### Do this
Copy out every line of the listing below word for word, with nothing changed.

───── Dataset content ─────

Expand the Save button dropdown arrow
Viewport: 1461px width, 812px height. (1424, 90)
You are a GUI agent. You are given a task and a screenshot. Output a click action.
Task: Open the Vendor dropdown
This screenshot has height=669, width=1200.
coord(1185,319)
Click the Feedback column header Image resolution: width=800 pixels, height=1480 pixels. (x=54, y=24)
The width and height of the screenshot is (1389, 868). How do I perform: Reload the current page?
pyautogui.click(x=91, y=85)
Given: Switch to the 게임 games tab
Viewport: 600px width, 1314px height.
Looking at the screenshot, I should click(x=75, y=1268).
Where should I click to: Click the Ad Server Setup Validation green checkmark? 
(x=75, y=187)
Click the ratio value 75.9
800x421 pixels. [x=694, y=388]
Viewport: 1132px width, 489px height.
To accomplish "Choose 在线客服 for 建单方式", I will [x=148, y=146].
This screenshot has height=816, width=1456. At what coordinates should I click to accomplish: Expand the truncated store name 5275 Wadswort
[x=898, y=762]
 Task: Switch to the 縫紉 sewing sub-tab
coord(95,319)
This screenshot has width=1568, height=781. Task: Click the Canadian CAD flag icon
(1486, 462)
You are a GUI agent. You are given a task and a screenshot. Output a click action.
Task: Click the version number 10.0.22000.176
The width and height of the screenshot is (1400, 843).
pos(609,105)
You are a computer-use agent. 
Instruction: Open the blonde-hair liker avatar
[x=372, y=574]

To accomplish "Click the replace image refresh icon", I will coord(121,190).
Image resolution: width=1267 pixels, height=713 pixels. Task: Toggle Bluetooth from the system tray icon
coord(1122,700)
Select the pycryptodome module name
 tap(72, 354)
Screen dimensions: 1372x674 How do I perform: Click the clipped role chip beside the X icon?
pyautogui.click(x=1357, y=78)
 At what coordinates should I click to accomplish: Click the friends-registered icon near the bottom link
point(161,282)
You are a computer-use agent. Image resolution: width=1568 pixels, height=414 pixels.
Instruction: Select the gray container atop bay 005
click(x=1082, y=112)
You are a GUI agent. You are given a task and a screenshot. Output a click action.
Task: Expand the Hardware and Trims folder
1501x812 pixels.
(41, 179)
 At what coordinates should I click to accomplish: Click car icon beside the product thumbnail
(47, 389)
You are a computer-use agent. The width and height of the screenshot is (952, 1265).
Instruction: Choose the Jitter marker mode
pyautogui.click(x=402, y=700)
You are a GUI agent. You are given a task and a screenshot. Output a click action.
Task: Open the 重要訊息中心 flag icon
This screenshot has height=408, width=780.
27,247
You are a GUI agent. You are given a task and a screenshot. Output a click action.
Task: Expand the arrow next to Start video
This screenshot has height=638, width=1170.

─────

### Exercise answer
Expand the Save button dropdown arrow
Viewport: 1461px width, 812px height. (1424, 90)
You are a GUI agent. You are given a task and a screenshot. Output a click action.
Task: Open the Vendor dropdown
This screenshot has height=669, width=1200.
coord(1185,319)
Click the Feedback column header Image resolution: width=800 pixels, height=1480 pixels. (x=54, y=24)
The width and height of the screenshot is (1389, 868). How do I perform: Reload the current page?
pyautogui.click(x=91, y=85)
Given: Switch to the 게임 games tab
Viewport: 600px width, 1314px height.
Looking at the screenshot, I should click(x=75, y=1268).
Where should I click to: Click the Ad Server Setup Validation green checkmark? 
(x=75, y=187)
Click the ratio value 75.9
800x421 pixels. [x=694, y=388]
Viewport: 1132px width, 489px height.
To accomplish "Choose 在线客服 for 建单方式", I will [x=148, y=146].
This screenshot has height=816, width=1456. At what coordinates should I click to accomplish: Expand the truncated store name 5275 Wadswort
[x=898, y=762]
 Task: Switch to the 縫紉 sewing sub-tab
coord(95,319)
This screenshot has width=1568, height=781. Task: Click the Canadian CAD flag icon
(1486, 462)
You are a GUI agent. You are given a task and a screenshot. Output a click action.
Task: Click the version number 10.0.22000.176
The width and height of the screenshot is (1400, 843).
pos(609,105)
You are a computer-use agent. 
Instruction: Open the blonde-hair liker avatar
[x=372, y=574]

To accomplish "Click the replace image refresh icon", I will coord(121,190).
Image resolution: width=1267 pixels, height=713 pixels. Task: Toggle Bluetooth from the system tray icon
coord(1122,700)
Select the pycryptodome module name
 tap(72, 354)
Screen dimensions: 1372x674 How do I perform: Click the clipped role chip beside the X icon?
pyautogui.click(x=1357, y=78)
 At what coordinates should I click to accomplish: Click the friends-registered icon near the bottom link
point(161,282)
You are a computer-use agent. Image resolution: width=1568 pixels, height=414 pixels.
Instruction: Select the gray container atop bay 005
click(x=1082, y=112)
You are a GUI agent. You are given a task and a screenshot. Output a click action.
Task: Expand the Hardware and Trims folder
1501x812 pixels.
(41, 179)
 At what coordinates should I click to accomplish: Click car icon beside the product thumbnail
(47, 389)
You are a computer-use agent. The width and height of the screenshot is (952, 1265).
Instruction: Choose the Jitter marker mode
pyautogui.click(x=402, y=700)
You are a GUI agent. You are given a task and a screenshot. Output a click action.
Task: Open the 重要訊息中心 flag icon
This screenshot has height=408, width=780.
27,247
You are a GUI agent. You are given a task and a screenshot. Output a click action.
Task: Expand the arrow next to Start video
This screenshot has height=638, width=1170.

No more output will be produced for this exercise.